[Text and item location entries]
════════════════

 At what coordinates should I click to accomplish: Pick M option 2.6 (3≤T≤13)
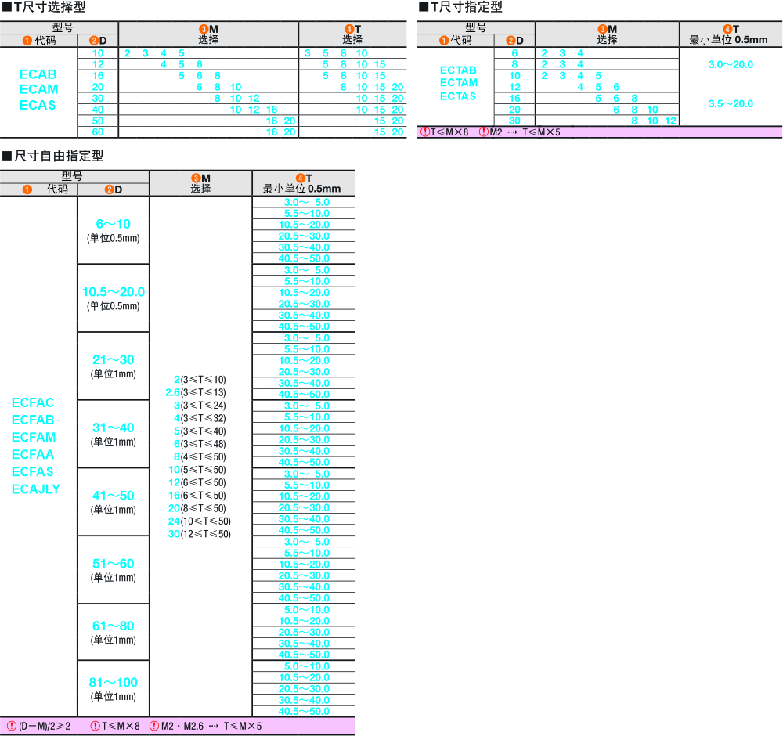coord(196,392)
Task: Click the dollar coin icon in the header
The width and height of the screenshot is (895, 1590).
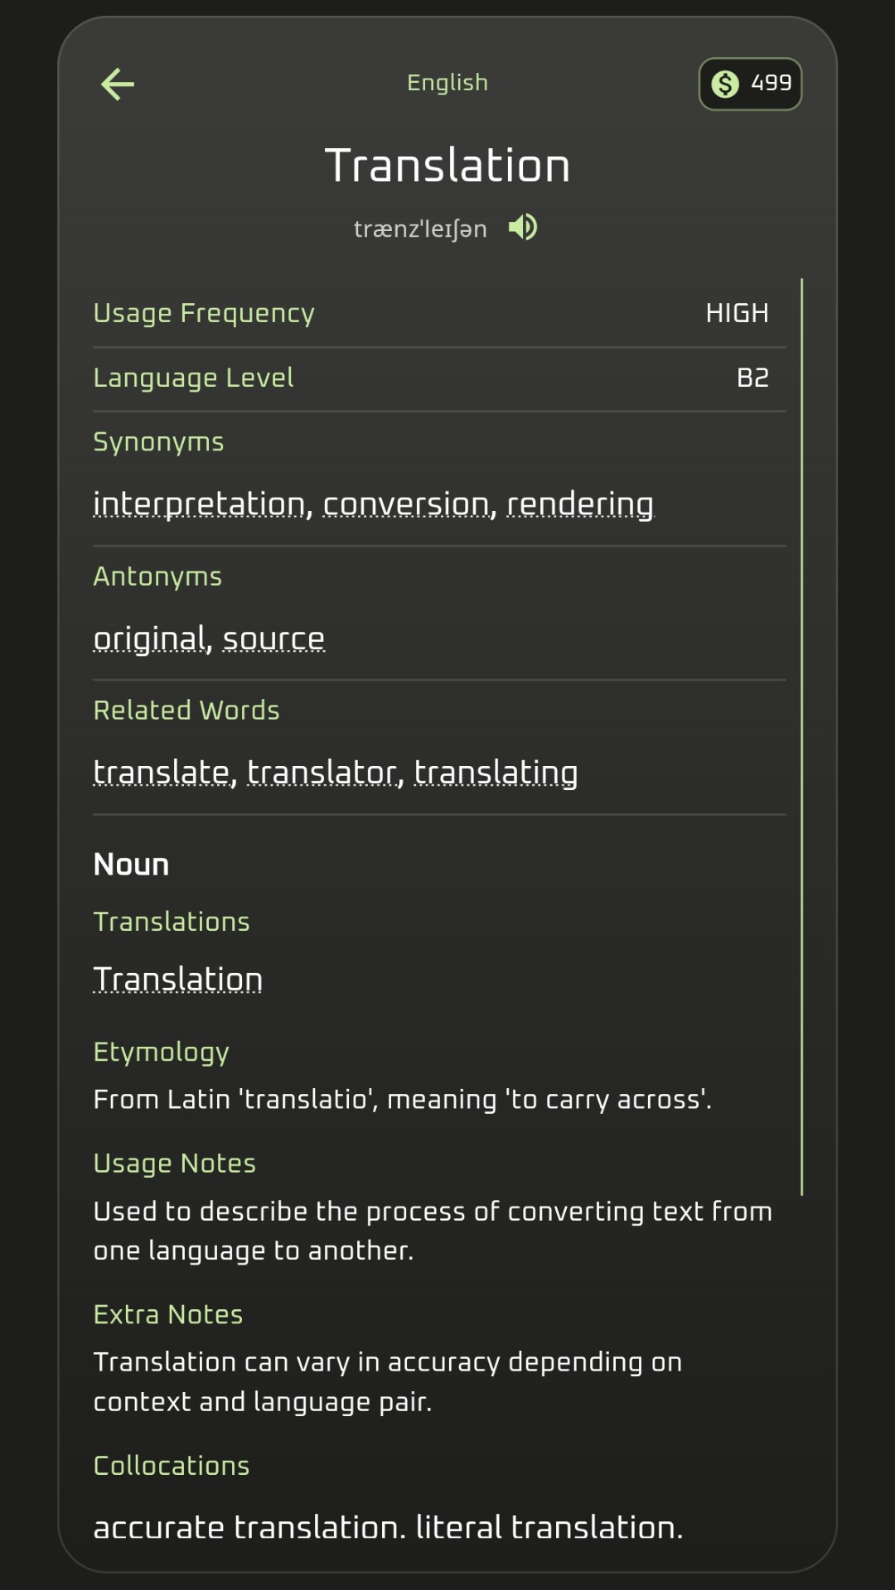Action: coord(724,83)
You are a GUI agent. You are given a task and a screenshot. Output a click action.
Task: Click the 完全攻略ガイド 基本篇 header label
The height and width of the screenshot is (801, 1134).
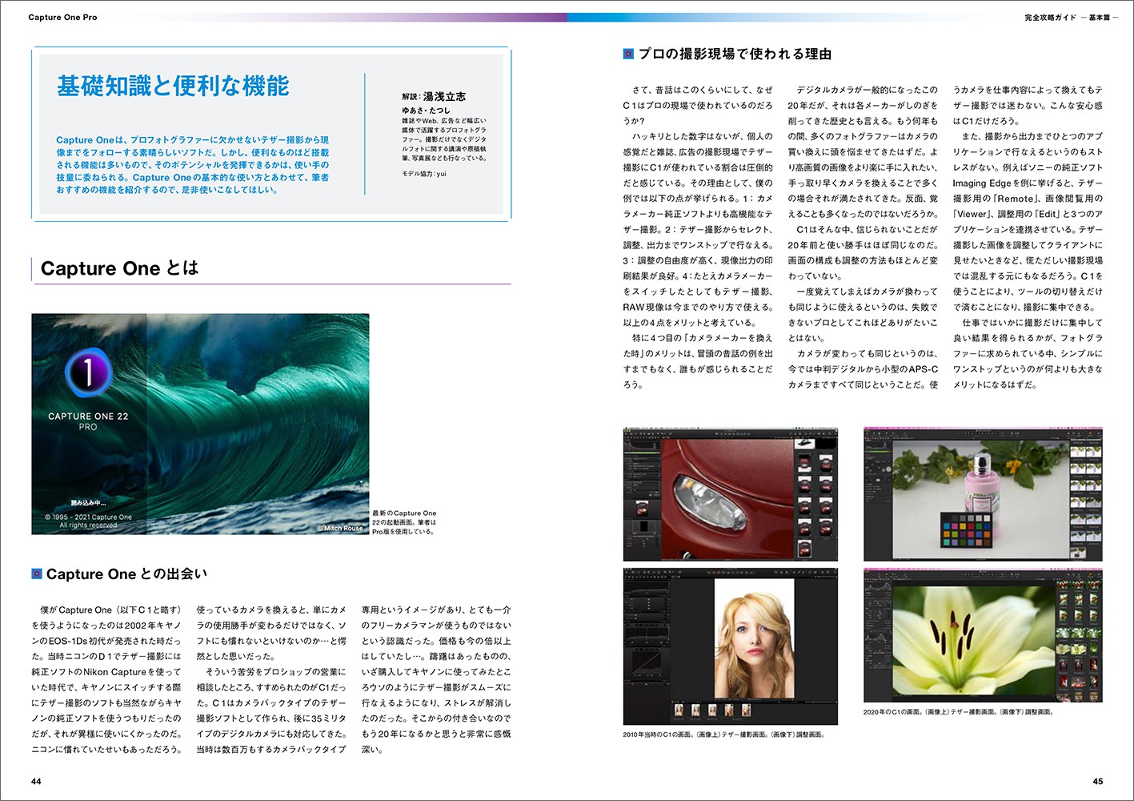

════════════════

> DIRECTIONS FOR THIS TASK:
Transcribe each of the lines above word for word, leaving the pictures out of your answer.

> OUTPUT FOR THIS TASK:
 At what coordinates should I click to accomplish: Pick M option 2.6 (3≤T≤13)
coord(196,392)
Task: Click the dollar coin icon in the header
The width and height of the screenshot is (895, 1590).
Action: coord(724,83)
You are a GUI agent. You are given a task and a screenshot. Output a click action.
Task: Click the 完全攻略ガイド 基本篇 header label
The height and width of the screenshot is (801, 1134).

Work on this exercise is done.